Ever come home from a long day of work, eager to unwind, only to find yourself incapable of shedding the stress of your job?
We can thank our ancient brains for that, according to Joe Robinson, author of Work to Live. Robinson writes that our inability to switch off stress at home is because an “ancient” part of our brain reads this stress as a direct threat to our livelihood: yes, stress from work makes our brains think we’re in literal danger. The result is that we’re prone to vicious cycles of stress, rife with rumination about what went wrong during our days, an inability to relax, rest, and recharge, and impaired productivity the next day.
In his article, Robinson describes some techniques to break this cycle, including meditation, listening to music, and getting outdoors.
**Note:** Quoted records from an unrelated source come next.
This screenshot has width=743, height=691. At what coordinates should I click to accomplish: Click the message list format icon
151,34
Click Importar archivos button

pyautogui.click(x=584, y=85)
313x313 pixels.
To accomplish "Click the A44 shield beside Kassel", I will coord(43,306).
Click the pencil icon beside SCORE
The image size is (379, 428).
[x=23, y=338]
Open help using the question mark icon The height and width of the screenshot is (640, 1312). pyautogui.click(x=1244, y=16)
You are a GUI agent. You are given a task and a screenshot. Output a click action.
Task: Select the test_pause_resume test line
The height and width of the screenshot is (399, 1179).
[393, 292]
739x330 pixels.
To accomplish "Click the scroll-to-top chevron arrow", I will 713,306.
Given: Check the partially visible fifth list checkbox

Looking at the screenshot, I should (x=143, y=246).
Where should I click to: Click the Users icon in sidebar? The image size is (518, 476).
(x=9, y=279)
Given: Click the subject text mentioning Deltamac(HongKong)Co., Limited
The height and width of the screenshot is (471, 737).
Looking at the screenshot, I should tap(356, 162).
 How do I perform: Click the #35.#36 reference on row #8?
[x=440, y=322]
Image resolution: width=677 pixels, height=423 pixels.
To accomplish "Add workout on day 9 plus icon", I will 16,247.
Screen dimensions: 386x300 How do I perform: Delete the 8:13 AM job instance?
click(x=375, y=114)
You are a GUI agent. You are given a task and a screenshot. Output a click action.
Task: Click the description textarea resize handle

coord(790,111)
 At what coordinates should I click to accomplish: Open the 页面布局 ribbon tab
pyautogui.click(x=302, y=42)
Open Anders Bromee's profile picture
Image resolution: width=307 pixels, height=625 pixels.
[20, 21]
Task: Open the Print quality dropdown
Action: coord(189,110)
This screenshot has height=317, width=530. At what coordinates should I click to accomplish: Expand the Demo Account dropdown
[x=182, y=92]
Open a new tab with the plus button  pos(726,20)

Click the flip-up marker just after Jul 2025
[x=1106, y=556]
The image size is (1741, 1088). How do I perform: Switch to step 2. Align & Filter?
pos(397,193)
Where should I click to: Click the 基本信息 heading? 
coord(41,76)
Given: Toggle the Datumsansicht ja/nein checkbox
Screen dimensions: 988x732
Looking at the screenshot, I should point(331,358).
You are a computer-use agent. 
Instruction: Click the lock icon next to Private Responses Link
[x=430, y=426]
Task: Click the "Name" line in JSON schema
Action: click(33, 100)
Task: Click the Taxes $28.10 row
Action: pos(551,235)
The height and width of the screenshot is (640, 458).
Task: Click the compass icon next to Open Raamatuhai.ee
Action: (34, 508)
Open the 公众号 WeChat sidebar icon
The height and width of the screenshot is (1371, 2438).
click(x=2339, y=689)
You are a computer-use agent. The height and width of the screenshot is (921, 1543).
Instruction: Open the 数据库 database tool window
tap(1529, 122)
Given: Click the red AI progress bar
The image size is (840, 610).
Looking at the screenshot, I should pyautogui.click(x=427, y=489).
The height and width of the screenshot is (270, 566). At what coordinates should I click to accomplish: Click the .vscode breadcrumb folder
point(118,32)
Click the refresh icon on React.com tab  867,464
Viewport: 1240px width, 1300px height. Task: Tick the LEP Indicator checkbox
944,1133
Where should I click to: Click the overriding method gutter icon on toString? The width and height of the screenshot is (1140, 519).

It’s essential that we introduce techniques such as these to break our stress cycles at home, not only so we can create clear boundaries for our bodies and minds between the workplace and our home havens, but so that we can have more productive days as well. According to research done at the University of Konstanz and Bowling Green, thinking about work at home, in addition to our lack of effective methods to recover from this stress, “aggravate emotional exhaustion and prevents the resupply of energetic resources.”
Which means, if you actually want to leave your work stress at work, you might want to take a cue from Robinson, and consider the benefits of mood-altering music, aerobic exercise, or practicing a sport.